IT'S hard to believe that just over a hundred years ago, in 1900, there'd never been a radio programme or light from a tungsten filament bulb. That really wasn't long ago, just part of my grandparent's experience, but now we have colour television, the internet, orbiting satellites, world wide telephone communication, and electricity is now taken for granted.

So we clearly know how to make all the little electrons speed along to provide us with almost unlimited power for immediate use, but we're still struggling to find a way to store it to meet future demand. This holy grail of unlimited power would be the ability to capture the electricity from solar farms in deserts, and from wind turbines and the tides, and then store it for future use – just like a petrol station where we can purchase the energy lurking in fossil fuels which learned this trick in the geological past. We could then tap into it just when we needed it.

It's not that we haven't tried, and perhaps we could have been a bit more determined, though the fossil fuel companies haven't been too helpful. We have managed all sorts of batteries, from small ones in hearing aids and watches, to those in our cars, the even larger stand by ones used for emergencies, and now we are developing lithium-ion batteries to power cars rather than just turning on the ignition and providing the lights.

There's also the promise of lithium-titanate batteries, larger and longer lasting, but it will be some time before their usefulness is properly established or they become economic. So until we develop a technology to provide unlimited electrical storage we'll have to depend on other, proven methods to store electricity. One in particular is in use every day, pumped storage.

It doesn't create any extra energy but it does make it possible to store surplus for use at a more appropriate time. There are peak demand times during the day, while at other times less is needed, so it's possible to use some of the spare to prepare for later, more expensive, demand.
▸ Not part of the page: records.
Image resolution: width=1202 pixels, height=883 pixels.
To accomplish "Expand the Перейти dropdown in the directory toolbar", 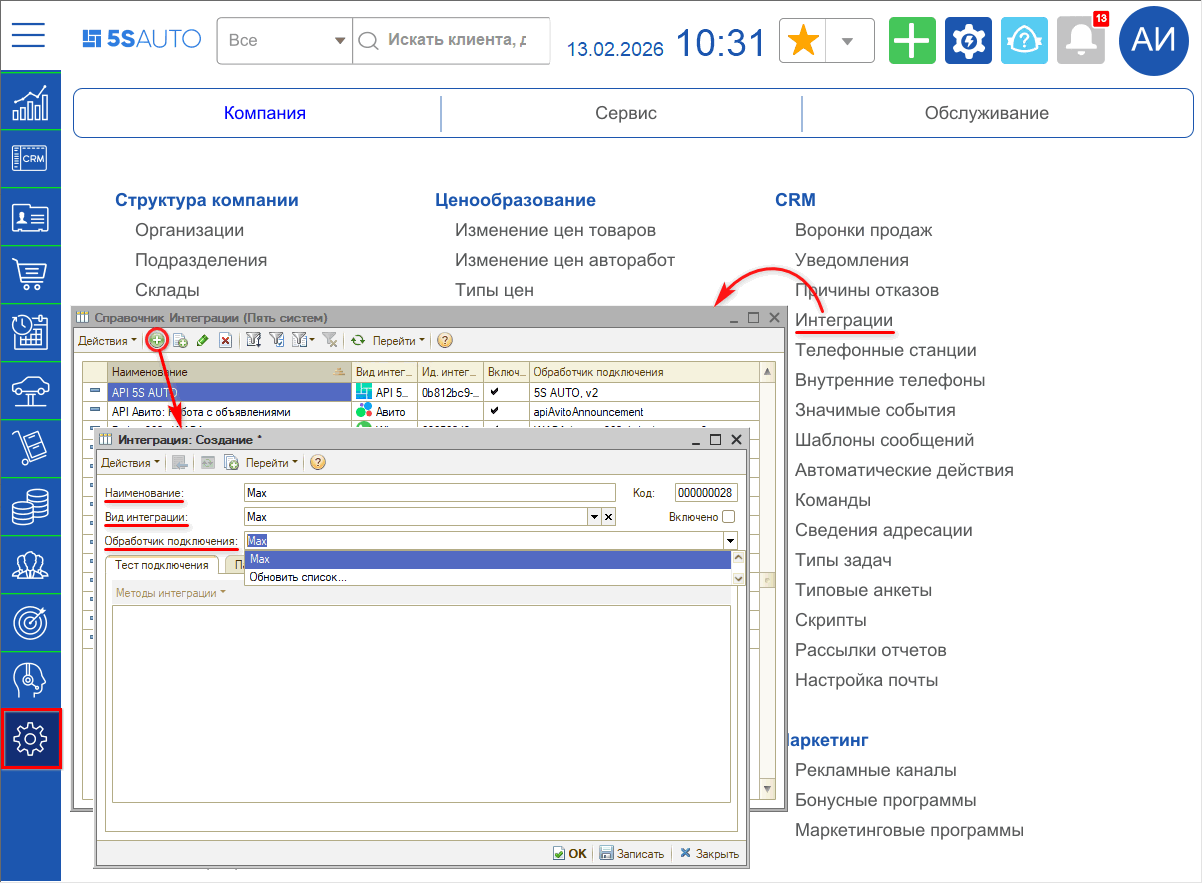I will click(412, 340).

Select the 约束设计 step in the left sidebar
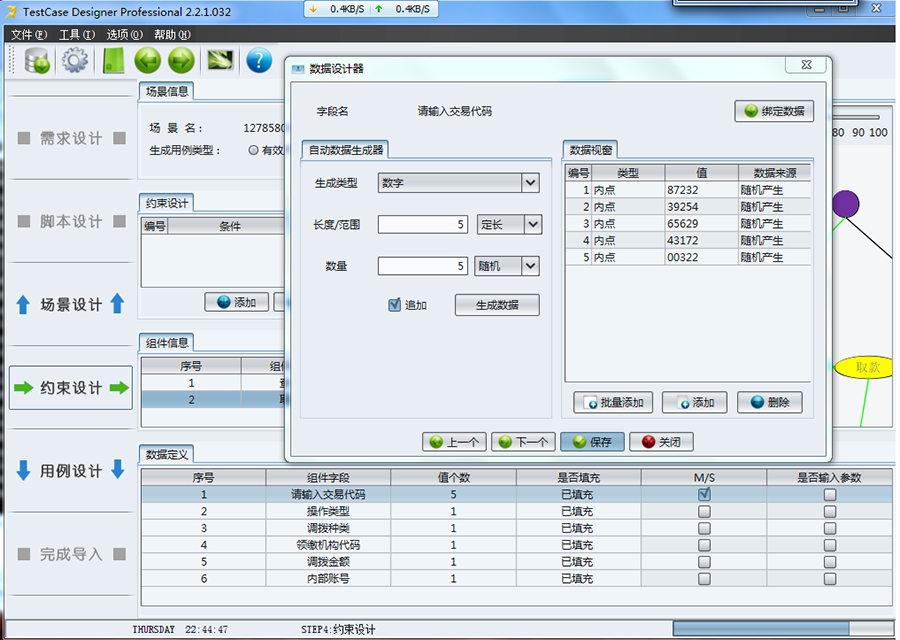coord(70,388)
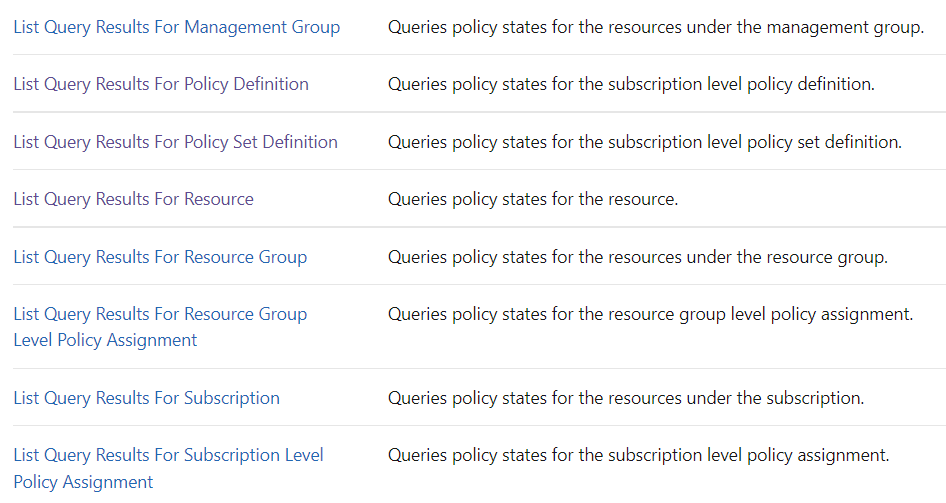Click wrapped link line 'Level Policy Assignment'
Screen dimensions: 946x503
click(x=105, y=340)
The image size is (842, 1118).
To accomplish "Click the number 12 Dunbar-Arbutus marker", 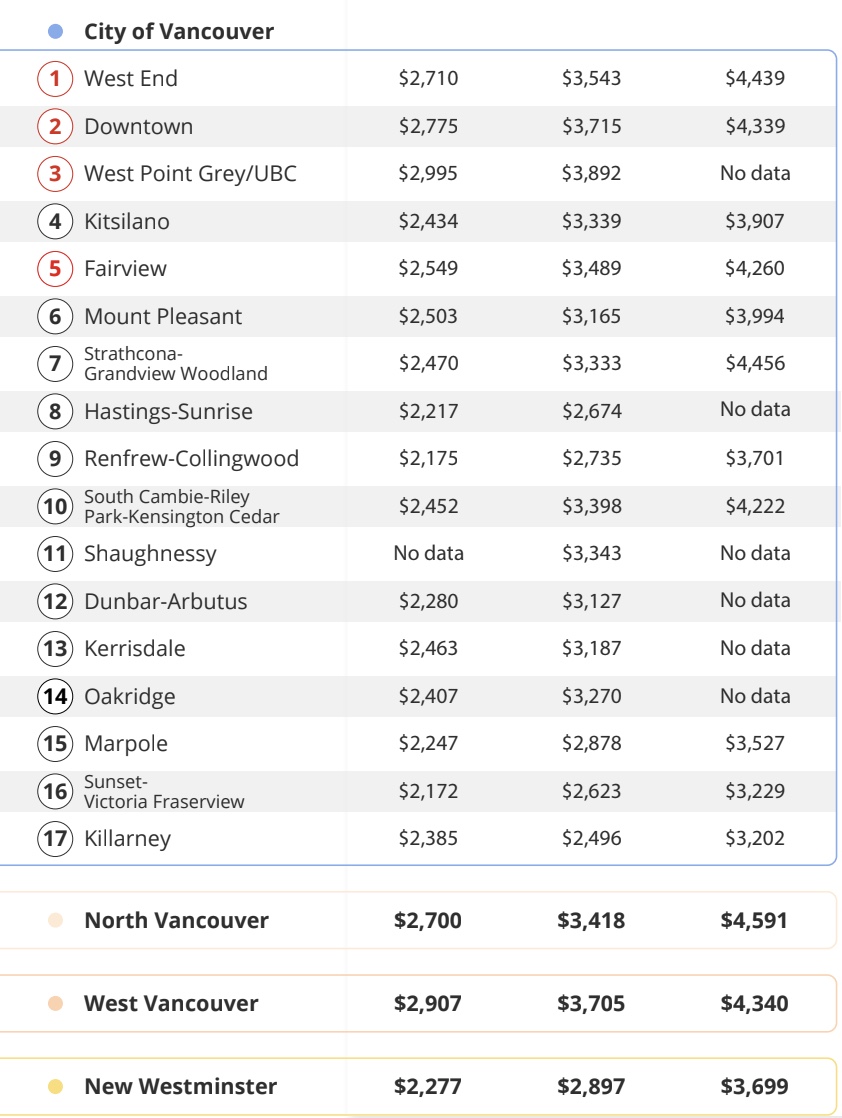I will pyautogui.click(x=56, y=601).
There are schemes in Wales, and Scotland, using hollows produced by glaciation and slate quarries, where spare power is used to pump water into a high level reservoir at night for use later in the day. There's a proposal for another in the Llanberis valley, at Quarry Battery, in north Wales, and it would be possible to have smaller versions dotted around on high coastal cliffs.

It's even better when the pumping doesn't cost anything, as in tidal lagoons with the moon and the tides chipping in, and these simple technologies have much to commend them.